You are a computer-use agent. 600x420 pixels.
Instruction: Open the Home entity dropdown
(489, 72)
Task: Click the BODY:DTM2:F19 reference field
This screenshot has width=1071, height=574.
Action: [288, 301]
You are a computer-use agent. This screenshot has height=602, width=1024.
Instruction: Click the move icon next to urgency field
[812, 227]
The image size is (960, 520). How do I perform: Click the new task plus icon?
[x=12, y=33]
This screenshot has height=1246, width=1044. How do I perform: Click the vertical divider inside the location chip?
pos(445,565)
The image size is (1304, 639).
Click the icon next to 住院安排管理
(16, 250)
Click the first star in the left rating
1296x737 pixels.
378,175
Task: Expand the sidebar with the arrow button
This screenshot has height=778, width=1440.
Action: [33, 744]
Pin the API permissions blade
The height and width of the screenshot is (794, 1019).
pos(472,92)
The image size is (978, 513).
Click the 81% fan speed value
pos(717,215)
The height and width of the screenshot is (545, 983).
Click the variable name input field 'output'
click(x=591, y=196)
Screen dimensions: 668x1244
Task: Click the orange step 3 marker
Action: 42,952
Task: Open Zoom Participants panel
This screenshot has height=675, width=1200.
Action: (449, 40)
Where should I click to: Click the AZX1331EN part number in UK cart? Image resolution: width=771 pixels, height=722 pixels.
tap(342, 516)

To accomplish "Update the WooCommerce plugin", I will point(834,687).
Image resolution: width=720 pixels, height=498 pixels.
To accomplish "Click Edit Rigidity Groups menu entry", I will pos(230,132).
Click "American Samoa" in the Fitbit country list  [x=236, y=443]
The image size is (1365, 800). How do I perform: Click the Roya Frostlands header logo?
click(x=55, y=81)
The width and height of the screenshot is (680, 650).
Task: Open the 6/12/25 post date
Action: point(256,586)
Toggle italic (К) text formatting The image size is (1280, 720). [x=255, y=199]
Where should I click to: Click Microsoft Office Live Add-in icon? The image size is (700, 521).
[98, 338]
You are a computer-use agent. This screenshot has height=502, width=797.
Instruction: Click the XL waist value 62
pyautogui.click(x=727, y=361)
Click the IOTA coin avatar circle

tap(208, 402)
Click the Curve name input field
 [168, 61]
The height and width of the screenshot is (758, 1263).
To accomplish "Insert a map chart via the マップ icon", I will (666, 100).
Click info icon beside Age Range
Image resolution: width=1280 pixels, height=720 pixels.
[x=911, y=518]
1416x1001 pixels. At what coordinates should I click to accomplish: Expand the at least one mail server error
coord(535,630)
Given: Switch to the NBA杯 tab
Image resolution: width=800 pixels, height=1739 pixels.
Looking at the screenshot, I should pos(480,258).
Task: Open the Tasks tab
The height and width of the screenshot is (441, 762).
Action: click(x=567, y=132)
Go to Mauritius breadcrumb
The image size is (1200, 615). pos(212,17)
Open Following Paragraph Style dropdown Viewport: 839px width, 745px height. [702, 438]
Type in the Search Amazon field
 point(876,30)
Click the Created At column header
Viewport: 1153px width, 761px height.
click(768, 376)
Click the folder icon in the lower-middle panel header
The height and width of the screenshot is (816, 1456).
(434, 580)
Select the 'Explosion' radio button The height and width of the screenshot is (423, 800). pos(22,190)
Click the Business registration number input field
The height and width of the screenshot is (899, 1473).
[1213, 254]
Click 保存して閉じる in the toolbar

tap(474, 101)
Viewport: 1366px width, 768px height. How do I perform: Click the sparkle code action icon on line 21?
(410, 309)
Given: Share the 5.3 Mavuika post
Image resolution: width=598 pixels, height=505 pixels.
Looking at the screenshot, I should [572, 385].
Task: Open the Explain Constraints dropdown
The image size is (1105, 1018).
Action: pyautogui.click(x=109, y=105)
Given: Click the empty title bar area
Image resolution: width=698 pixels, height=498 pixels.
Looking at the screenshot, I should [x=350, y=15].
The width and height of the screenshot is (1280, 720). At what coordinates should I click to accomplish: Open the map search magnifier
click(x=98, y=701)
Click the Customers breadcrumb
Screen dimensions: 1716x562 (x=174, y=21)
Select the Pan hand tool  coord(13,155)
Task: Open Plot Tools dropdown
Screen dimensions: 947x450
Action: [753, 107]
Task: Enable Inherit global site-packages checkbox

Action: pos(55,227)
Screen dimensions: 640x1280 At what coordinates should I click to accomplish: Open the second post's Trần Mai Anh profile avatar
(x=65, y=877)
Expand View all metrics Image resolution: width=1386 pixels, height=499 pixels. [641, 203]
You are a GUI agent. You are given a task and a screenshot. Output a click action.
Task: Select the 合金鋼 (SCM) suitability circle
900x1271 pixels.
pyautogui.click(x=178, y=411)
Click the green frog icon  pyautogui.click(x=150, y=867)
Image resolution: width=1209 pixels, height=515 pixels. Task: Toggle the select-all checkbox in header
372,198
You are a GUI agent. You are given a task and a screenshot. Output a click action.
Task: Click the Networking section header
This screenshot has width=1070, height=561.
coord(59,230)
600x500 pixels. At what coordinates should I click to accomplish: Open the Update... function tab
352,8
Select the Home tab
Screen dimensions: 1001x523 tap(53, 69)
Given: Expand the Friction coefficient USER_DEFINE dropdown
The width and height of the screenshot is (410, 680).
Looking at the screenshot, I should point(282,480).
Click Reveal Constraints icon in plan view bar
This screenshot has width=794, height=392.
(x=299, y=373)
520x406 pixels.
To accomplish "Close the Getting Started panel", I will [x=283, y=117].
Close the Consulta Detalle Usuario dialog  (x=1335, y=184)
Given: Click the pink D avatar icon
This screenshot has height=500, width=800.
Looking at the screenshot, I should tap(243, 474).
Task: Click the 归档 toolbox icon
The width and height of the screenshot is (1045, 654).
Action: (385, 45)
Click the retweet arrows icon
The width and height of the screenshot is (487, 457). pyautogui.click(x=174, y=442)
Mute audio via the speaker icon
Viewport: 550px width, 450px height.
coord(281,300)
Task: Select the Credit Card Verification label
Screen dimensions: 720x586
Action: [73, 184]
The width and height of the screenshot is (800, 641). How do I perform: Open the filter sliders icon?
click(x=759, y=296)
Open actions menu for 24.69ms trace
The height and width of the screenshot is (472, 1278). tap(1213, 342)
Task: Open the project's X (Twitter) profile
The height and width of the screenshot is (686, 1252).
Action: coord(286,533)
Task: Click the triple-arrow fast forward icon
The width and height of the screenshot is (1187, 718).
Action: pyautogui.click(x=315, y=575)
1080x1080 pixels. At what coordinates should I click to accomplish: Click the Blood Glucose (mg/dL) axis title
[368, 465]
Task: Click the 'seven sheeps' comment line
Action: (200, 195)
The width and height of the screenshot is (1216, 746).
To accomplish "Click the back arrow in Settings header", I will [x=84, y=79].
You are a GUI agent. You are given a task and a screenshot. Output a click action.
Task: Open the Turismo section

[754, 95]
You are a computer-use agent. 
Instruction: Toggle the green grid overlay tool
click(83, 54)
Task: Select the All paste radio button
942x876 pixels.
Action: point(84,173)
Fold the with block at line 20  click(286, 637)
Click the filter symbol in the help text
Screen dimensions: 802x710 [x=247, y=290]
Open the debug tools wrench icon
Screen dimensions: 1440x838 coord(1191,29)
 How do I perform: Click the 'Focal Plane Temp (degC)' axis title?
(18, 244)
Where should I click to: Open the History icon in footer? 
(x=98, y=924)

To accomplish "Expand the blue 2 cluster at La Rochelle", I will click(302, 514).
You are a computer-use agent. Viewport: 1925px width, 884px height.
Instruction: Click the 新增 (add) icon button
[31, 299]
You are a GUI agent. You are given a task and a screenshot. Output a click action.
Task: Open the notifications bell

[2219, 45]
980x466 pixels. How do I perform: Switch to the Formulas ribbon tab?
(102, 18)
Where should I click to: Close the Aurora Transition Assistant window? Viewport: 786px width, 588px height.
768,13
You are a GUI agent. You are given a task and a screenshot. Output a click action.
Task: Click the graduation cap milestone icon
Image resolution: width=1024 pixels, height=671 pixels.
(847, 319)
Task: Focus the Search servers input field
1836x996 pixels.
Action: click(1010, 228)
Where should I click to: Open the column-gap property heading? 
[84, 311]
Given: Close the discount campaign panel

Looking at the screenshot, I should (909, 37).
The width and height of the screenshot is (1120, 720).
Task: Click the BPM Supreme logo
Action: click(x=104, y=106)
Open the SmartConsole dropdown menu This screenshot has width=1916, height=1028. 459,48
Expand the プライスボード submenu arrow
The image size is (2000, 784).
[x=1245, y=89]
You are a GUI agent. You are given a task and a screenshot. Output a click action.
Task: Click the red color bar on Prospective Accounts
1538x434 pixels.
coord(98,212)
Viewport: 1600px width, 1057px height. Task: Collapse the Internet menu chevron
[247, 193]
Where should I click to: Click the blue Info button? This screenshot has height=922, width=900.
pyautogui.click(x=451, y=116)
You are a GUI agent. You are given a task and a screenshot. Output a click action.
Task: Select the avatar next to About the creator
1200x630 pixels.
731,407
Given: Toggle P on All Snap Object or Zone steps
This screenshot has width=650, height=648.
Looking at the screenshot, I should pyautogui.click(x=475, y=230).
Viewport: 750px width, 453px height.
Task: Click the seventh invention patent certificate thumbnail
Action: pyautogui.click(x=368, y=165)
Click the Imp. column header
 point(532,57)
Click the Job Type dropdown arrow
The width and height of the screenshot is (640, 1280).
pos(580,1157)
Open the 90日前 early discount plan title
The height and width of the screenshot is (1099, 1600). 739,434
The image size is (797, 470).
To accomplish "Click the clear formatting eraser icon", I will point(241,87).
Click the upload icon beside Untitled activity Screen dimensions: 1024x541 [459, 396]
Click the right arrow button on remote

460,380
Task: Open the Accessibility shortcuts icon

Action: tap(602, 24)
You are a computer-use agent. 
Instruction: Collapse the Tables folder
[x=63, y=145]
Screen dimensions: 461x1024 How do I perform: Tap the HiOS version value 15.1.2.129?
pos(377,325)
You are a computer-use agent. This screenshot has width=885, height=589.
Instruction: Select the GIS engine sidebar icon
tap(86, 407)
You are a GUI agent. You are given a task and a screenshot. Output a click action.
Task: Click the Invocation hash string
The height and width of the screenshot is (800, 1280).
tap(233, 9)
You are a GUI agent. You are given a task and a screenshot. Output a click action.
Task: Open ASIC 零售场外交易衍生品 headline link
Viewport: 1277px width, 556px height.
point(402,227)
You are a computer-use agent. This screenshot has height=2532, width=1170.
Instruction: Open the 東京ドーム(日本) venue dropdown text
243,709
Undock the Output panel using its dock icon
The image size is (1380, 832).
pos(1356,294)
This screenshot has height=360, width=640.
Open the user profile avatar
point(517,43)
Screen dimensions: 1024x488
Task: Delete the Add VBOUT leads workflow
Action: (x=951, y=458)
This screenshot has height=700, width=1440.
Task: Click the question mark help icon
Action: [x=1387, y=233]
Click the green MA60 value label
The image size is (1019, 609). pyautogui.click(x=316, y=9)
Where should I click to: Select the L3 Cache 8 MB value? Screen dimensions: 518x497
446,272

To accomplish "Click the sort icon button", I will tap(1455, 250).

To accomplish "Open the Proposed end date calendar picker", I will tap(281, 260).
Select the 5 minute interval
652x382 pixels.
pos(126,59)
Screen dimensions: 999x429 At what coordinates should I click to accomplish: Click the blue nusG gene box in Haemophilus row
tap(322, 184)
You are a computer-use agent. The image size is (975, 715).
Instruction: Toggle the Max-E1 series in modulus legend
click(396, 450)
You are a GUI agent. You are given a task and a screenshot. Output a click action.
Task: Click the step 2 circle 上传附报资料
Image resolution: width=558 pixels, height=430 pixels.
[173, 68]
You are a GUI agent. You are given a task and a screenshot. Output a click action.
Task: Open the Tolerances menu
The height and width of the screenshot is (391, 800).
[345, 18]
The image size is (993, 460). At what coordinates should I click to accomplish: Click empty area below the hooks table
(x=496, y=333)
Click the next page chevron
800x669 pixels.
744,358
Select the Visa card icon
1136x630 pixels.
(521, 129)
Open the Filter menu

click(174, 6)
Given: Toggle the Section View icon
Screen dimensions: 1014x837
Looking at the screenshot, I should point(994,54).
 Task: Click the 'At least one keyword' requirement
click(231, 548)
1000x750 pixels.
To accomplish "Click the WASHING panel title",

**EXERCISE INSTRUCTIONS**:
Repeat, exactly as they stand above, the lines from the line with "Click the Created At column header" to the line with "Click the Business", both lines included.

**RESULT FOR THIS EXERCISE**:
Click the Created At column header
Viewport: 1153px width, 761px height.
click(768, 376)
Click the folder icon in the lower-middle panel header
The height and width of the screenshot is (816, 1456).
(434, 580)
Select the 'Explosion' radio button The height and width of the screenshot is (423, 800). pos(22,190)
Click the Business registration number input field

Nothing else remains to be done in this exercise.